1. RNGs

1. Random Number Generators #

Random Number Generators (RNGs) are a means of drawing numbers following a distribution. A RNG is valued by

  1. the degree of randomness (ability to pass statistical tests);
  2. reproducability (deterministic vs. true random);
  3. efficiency.

Computer-based RNGs are almost always deterministic, rather than truly random. For that reason they are usually called pseudo-random RNGs (PRNGs). Many PRNGs produce sequences of numbers using a recursion \[ x_{i+1} = f(x_i). \tag{1.1}\] with \(i \in \mathbb{N}^0\) . The first number of the sequence, $x_0$, is a chosen constant, and is called the seed of the RNG.

A recommended read is the short writing by Random Number Generators: Good Ones Are Hard To Find by Park and Miller.

1.1 The Linear Congruential RNG #

A Linear Congruential RNG (LCRNG) is a PRNG that generates numbers in \(M := \{ 0, 1, 2, \dots, m - 1\}\) with the recursion \[ x_{i+1} = (ax_i + c)\, \text{mod} \, m, \tag{1.2}\] where \(a \in M, c \in M, m \in \mathbb{N}^+\) are parameters. $c$ is called the carry of the LCRNG. An LCRNG is called multiplicative if the carry is zero, and mixed otherwise.

An LCRNG will start repeating itself after a number of iterations. That is to say, it runs into a repeating cycle of length $n$, when \(x_{i+n} = x_i\) . An LCRNG may have multiple of such cycles, and the choice of $x_0$, the seed, determines in which cycle the RNG will end. The length of the shortest (most pessimistic) cycle that the LCRNG can land into is called the period. More precisely, it is the minimum over all $x_0$ and all $i$ of $x_{i+n} = {x_i}$. In the best case, an LCRNG has a full period, which means $n=m$ for mixed generators, or $n=m-1$ for multiplicative generators.

LCRNGs are easily distinguishable from true random RNGs. LCRNGs will always visit numbers of a cycle in consecutive order, and each number is visited precisely once per cycle. A true random number generator, on the other hand, may repeat certain numbers and skip others.

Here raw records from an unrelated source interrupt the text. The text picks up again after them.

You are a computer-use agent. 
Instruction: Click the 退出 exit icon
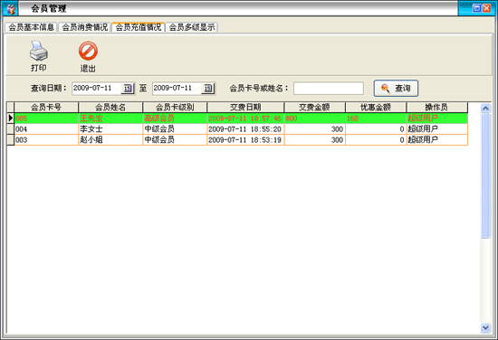click(x=88, y=51)
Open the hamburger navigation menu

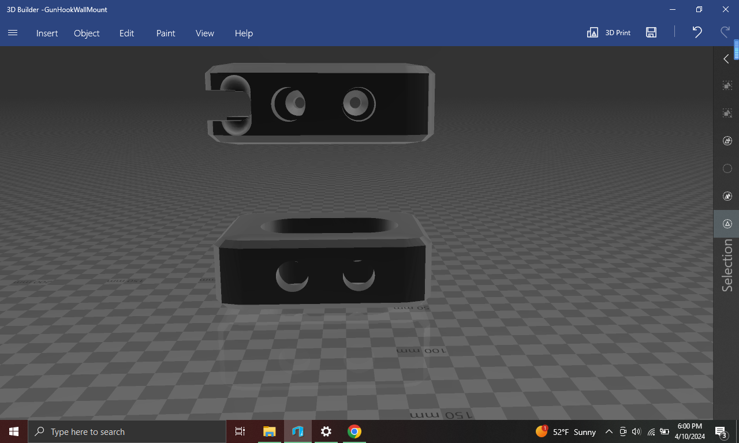[x=13, y=33]
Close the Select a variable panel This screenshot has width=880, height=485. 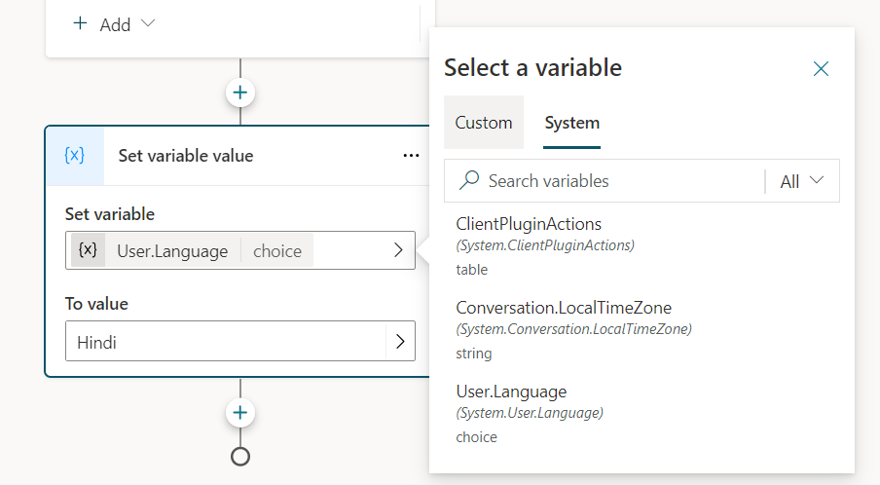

Let $\Omega$ indicate the uniform distribution on $[0, 1]$. To have numbers distributed in $[0, 1]$, which is more useful than numbers from $M$, the output of the LCRNG may be scaled using \[ \omega_i := \frac{x_i}{m - 1}. \tag{1.3}\]

1.2 Example LCRNGs #

The table below contains a few LCRNGs.

$a$$c$$m$
Park-Miller$16807 = 7^5$$0$$2^{31}-1$
Fishman’s variant (1)$48271$$0$$2^{31} - 1$
Fishman’s variant (2)$69621$$0$$2^{31} - 1$
No name$65539$$0$$2^{31}-1$
Sample bad$5$$0$$2^7$
RANDU$65539$$0$$2^{31}$
quick$1664525$$1013904223$$2^{32}$
UNIX$1103515245$$12345$$2^{31}$
Table: Example LCRNGs

Some entries of parameters are suggested in the literature. The Park-Miller generator is viewed as a “minimal standard” generator: the generator has full period.